WHAT IS NEEDED
Where a line has odd spacing or punctuation, keep it; transcribe all the entries exactly.

MATERIAL FOR THE TASK
━━━━
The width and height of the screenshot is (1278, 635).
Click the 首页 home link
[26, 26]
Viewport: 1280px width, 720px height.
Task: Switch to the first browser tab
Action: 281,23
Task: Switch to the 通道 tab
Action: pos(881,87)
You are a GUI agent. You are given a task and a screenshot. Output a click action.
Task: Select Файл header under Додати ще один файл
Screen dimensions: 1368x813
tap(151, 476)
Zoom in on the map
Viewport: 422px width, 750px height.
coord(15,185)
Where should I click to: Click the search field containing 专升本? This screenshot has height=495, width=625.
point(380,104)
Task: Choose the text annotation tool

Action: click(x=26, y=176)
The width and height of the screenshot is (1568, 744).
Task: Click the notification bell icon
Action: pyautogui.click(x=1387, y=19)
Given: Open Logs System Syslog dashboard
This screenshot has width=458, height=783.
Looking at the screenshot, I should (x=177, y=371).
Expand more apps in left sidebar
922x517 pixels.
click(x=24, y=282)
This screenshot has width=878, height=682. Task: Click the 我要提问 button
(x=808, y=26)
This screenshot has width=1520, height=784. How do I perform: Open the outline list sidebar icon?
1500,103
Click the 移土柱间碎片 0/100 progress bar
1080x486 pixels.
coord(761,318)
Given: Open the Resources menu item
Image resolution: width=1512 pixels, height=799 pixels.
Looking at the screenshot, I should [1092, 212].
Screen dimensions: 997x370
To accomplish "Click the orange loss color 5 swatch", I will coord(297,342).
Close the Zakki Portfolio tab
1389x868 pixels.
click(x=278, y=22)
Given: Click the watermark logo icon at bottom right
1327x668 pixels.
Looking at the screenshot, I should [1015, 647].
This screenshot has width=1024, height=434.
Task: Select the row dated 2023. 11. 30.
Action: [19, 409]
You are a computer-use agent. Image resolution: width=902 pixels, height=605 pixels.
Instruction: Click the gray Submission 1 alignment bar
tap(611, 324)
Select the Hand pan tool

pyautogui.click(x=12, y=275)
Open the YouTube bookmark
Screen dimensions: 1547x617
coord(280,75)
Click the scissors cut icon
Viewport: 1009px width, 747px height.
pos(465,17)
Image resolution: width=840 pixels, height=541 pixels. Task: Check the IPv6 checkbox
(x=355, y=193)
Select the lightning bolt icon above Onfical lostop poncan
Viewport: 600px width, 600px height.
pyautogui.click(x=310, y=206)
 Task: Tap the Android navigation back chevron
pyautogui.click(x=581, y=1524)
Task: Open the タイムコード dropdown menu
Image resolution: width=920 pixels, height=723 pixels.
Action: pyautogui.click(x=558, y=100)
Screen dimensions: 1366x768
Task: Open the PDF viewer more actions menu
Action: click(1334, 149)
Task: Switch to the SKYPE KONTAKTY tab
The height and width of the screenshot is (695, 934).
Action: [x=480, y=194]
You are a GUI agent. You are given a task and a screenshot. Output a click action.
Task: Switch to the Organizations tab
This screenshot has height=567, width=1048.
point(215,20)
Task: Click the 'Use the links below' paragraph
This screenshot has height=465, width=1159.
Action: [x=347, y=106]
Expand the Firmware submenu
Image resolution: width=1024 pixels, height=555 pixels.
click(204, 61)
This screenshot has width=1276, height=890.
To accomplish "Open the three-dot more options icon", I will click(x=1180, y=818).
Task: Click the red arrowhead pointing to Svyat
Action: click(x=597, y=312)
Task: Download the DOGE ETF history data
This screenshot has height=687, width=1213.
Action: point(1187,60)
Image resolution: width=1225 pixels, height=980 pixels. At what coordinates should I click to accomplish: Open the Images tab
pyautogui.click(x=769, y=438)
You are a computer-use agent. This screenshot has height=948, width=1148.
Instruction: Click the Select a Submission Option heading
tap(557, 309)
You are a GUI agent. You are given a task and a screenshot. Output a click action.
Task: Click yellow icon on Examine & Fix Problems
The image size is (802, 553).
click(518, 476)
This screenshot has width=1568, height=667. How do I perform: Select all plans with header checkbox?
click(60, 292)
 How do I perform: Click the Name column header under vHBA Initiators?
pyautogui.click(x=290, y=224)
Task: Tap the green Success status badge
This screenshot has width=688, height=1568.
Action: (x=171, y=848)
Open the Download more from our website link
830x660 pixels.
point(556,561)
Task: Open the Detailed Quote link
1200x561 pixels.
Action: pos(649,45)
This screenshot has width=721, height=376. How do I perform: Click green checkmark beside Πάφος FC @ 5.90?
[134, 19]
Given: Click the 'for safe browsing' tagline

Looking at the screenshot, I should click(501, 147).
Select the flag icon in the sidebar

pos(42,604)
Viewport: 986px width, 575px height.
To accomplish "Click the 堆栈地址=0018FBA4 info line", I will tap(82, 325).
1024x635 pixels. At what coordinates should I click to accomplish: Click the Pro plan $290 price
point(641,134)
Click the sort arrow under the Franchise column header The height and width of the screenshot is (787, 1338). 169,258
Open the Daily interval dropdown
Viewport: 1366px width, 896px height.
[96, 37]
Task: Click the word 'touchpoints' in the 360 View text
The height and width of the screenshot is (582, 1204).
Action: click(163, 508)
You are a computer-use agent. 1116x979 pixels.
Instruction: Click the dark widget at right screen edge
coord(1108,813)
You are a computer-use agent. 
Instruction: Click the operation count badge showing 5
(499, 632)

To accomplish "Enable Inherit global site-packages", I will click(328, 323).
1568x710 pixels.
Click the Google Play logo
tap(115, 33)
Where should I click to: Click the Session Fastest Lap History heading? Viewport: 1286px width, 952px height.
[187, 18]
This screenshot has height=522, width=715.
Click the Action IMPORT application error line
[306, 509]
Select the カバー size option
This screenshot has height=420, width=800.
━━━━
TASK SOLUTION
The width and height of the screenshot is (1278, 635).
Click the 首页 home link
[26, 26]
Viewport: 1280px width, 720px height.
Task: Switch to the first browser tab
Action: 281,23
Task: Switch to the 通道 tab
Action: pos(881,87)
You are a GUI agent. You are given a task and a screenshot. Output a click action.
Task: Select Файл header under Додати ще один файл
Screen dimensions: 1368x813
tap(151, 476)
Zoom in on the map
Viewport: 422px width, 750px height.
coord(15,185)
Where should I click to: Click the search field containing 专升本? This screenshot has height=495, width=625.
point(380,104)
Task: Choose the text annotation tool

Action: click(x=26, y=176)
The width and height of the screenshot is (1568, 744).
Task: Click the notification bell icon
Action: pyautogui.click(x=1387, y=19)
Given: Open Logs System Syslog dashboard
This screenshot has width=458, height=783.
Looking at the screenshot, I should (x=177, y=371).
Expand more apps in left sidebar
922x517 pixels.
click(x=24, y=282)
This screenshot has width=878, height=682. Task: Click the 我要提问 button
(x=808, y=26)
This screenshot has width=1520, height=784. How do I perform: Open the outline list sidebar icon?
1500,103
Click the 移土柱间碎片 0/100 progress bar
1080x486 pixels.
coord(761,318)
Given: Open the Resources menu item
Image resolution: width=1512 pixels, height=799 pixels.
Looking at the screenshot, I should [1092, 212].
Screen dimensions: 997x370
To accomplish "Click the orange loss color 5 swatch", I will coord(297,342).
Close the Zakki Portfolio tab
1389x868 pixels.
click(x=278, y=22)
Given: Click the watermark logo icon at bottom right
1327x668 pixels.
Looking at the screenshot, I should [1015, 647].
This screenshot has width=1024, height=434.
Task: Select the row dated 2023. 11. 30.
Action: [19, 409]
You are a computer-use agent. Image resolution: width=902 pixels, height=605 pixels.
Instruction: Click the gray Submission 1 alignment bar
tap(611, 324)
Select the Hand pan tool

pyautogui.click(x=12, y=275)
Open the YouTube bookmark
Screen dimensions: 1547x617
coord(280,75)
Click the scissors cut icon
Viewport: 1009px width, 747px height.
pos(465,17)
Image resolution: width=840 pixels, height=541 pixels. Task: Check the IPv6 checkbox
(x=355, y=193)
Select the lightning bolt icon above Onfical lostop poncan
Viewport: 600px width, 600px height.
pyautogui.click(x=310, y=206)
 Task: Tap the Android navigation back chevron
pyautogui.click(x=581, y=1524)
Task: Open the タイムコード dropdown menu
Image resolution: width=920 pixels, height=723 pixels.
Action: pyautogui.click(x=558, y=100)
Screen dimensions: 1366x768
Task: Open the PDF viewer more actions menu
Action: click(1334, 149)
Task: Switch to the SKYPE KONTAKTY tab
The height and width of the screenshot is (695, 934).
Action: [x=480, y=194]
You are a GUI agent. You are given a task and a screenshot. Output a click action.
Task: Switch to the Organizations tab
This screenshot has height=567, width=1048.
point(215,20)
Task: Click the 'Use the links below' paragraph
This screenshot has height=465, width=1159.
Action: [x=347, y=106]
Expand the Firmware submenu
Image resolution: width=1024 pixels, height=555 pixels.
click(204, 61)
This screenshot has width=1276, height=890.
To accomplish "Open the three-dot more options icon", I will click(x=1180, y=818).
Task: Click the red arrowhead pointing to Svyat
Action: click(x=597, y=312)
Task: Download the DOGE ETF history data
This screenshot has height=687, width=1213.
Action: point(1187,60)
Image resolution: width=1225 pixels, height=980 pixels. At what coordinates should I click to accomplish: Open the Images tab
pyautogui.click(x=769, y=438)
You are a computer-use agent. This screenshot has height=948, width=1148.
Instruction: Click the Select a Submission Option heading
tap(557, 309)
You are a GUI agent. You are given a task and a screenshot. Output a click action.
Task: Click yellow icon on Examine & Fix Problems
The image size is (802, 553).
click(518, 476)
This screenshot has width=1568, height=667. How do I perform: Select all plans with header checkbox?
click(60, 292)
 How do I perform: Click the Name column header under vHBA Initiators?
pyautogui.click(x=290, y=224)
Task: Tap the green Success status badge
This screenshot has width=688, height=1568.
Action: (x=171, y=848)
Open the Download more from our website link
830x660 pixels.
point(556,561)
Task: Open the Detailed Quote link
1200x561 pixels.
Action: pos(649,45)
This screenshot has width=721, height=376. How do I perform: Click green checkmark beside Πάφος FC @ 5.90?
[134, 19]
Given: Click the 'for safe browsing' tagline

Looking at the screenshot, I should click(501, 147).
Select the flag icon in the sidebar

pos(42,604)
Viewport: 986px width, 575px height.
To accomplish "Click the 堆栈地址=0018FBA4 info line", I will tap(82, 325).
1024x635 pixels. At what coordinates should I click to accomplish: Click the Pro plan $290 price
point(641,134)
Click the sort arrow under the Franchise column header The height and width of the screenshot is (787, 1338). 169,258
Open the Daily interval dropdown
Viewport: 1366px width, 896px height.
[96, 37]
Task: Click the word 'touchpoints' in the 360 View text
The height and width of the screenshot is (582, 1204).
Action: click(163, 508)
You are a computer-use agent. 1116x979 pixels.
Instruction: Click the dark widget at right screen edge
coord(1108,813)
You are a computer-use agent. 
Instruction: Click the operation count badge showing 5
(499, 632)

To accomplish "Enable Inherit global site-packages", I will click(328, 323).
1568x710 pixels.
Click the Google Play logo
tap(115, 33)
Where should I click to: Click the Session Fastest Lap History heading? Viewport: 1286px width, 952px height.
[187, 18]
This screenshot has height=522, width=715.
Click the Action IMPORT application error line
[306, 509]
Select the カバー size option
This screenshot has height=420, width=800.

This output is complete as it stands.